Mistake #3. Moving around too much. An investor is rewarded by deeply understanding the business he is invested in, and becoming a “sitting duck” with his partners. Moving around only has a negative effect on investor returns, as friction creates cost. When you sell or buy you always pay the broker, but when you sit on your ass doing nothing, you also pay no fees. The investor that buys 1 time a year and that is all he does, compared to the investor who buys 10-20 stocks, sells half of them, to later rebuy them again, is not truly investing. He is timing the market, unbeknownst to both himself and his investors. I need to learn to sit still and become more deeply strategical about the moves that I make. In a sense the world is chaotic, but as an investor I need to strive to become the stable lighthouse of the dark chaotic sea.

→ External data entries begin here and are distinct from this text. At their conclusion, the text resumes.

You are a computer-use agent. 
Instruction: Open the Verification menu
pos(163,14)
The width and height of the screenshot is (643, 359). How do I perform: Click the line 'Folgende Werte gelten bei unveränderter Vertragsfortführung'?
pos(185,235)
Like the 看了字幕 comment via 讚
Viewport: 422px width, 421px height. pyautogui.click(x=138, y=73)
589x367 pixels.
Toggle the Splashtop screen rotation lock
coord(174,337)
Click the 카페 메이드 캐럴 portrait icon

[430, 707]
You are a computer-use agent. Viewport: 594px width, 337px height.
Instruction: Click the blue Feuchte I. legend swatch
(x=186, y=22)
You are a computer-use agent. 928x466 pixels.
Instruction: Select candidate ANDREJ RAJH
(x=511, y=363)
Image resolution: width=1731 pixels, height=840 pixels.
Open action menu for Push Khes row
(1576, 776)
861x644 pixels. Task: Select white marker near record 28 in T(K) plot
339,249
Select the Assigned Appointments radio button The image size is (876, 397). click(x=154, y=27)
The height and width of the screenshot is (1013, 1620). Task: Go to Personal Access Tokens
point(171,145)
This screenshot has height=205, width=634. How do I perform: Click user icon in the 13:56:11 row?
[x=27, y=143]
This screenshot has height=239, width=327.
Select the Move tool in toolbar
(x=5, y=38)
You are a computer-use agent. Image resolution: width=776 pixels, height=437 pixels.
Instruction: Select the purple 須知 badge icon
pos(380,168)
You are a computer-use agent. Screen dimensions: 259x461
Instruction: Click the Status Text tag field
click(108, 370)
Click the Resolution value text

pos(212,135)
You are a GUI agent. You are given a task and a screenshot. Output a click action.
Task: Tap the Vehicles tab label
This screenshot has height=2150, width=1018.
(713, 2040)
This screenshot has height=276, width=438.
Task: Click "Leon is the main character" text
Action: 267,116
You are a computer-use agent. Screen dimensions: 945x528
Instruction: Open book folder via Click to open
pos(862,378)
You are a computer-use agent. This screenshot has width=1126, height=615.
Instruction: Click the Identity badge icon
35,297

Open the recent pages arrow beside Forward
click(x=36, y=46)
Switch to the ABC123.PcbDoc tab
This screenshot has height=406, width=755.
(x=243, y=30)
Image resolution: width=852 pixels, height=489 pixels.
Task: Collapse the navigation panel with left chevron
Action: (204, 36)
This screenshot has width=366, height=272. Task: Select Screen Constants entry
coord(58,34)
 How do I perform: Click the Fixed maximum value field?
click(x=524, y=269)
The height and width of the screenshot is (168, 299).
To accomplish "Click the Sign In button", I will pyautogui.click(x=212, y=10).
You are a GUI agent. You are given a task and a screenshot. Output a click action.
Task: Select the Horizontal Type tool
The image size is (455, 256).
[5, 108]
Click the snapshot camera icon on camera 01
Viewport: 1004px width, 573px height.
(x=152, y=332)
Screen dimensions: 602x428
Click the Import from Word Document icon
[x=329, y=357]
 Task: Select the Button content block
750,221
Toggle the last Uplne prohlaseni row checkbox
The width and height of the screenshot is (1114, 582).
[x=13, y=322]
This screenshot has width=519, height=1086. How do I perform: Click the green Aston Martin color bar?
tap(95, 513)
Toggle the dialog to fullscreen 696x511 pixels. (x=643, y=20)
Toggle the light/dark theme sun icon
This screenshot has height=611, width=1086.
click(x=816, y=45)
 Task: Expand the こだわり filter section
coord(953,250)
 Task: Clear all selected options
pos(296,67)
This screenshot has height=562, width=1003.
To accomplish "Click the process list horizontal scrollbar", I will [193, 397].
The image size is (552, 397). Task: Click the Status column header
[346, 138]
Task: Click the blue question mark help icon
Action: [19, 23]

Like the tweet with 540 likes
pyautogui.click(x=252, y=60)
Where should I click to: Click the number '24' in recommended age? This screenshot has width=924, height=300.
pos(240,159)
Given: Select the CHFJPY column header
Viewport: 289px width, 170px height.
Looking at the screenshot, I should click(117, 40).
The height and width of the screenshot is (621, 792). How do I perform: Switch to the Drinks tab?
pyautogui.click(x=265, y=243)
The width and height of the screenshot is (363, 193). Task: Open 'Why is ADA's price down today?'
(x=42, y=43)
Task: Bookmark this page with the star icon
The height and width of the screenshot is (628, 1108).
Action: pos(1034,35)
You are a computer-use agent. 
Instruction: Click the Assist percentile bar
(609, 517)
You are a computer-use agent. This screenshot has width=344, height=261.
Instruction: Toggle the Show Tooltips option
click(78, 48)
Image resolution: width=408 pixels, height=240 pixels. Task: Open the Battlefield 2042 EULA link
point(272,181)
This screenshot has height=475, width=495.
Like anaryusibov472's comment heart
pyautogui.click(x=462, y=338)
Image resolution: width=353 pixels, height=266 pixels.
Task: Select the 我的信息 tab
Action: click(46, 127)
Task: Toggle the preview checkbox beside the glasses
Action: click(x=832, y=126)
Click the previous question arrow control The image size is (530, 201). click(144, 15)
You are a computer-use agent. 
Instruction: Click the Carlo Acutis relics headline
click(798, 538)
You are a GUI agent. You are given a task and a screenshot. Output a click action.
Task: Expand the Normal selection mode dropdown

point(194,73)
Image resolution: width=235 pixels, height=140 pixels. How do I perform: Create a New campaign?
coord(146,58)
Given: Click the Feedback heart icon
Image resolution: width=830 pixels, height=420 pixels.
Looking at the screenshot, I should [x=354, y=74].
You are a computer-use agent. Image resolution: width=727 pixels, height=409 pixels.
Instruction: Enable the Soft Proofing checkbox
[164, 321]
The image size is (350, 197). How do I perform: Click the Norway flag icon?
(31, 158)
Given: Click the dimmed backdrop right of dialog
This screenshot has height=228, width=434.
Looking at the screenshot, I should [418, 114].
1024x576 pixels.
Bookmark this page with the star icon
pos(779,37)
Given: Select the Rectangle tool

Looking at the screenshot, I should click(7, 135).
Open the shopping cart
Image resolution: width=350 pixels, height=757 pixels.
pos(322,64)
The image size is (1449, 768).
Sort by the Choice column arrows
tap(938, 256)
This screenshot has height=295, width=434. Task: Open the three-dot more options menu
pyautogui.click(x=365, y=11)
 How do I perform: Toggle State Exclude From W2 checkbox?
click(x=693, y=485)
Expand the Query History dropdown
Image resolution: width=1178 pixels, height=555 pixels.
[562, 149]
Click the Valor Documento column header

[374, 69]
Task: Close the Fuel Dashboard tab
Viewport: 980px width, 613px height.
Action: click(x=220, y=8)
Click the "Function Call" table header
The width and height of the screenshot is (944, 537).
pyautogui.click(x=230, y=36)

Mistake #4. Mindfulness. Investing is an art form that requires strategic execution and not precisely hard work. Making sure you are at top-notch mental capacity and fortitude at the time you expose yourself to the markets, is of immense importance. The truth is, as an investor, we choose when we want to be exposed, and when we want to not have a look. With this in mind, there truly is no good reason to continuosly and regularly be exposed to the volatility of the market, it is neither helpful or useful to the intelligent investor. Being not only strategical in portfolio execution, but also strategical in market exposure can become a powerful weapon, in keeping yourself in check. One in which I plan to use thoroughly.
With that said, this will be the end of 2024 annual report.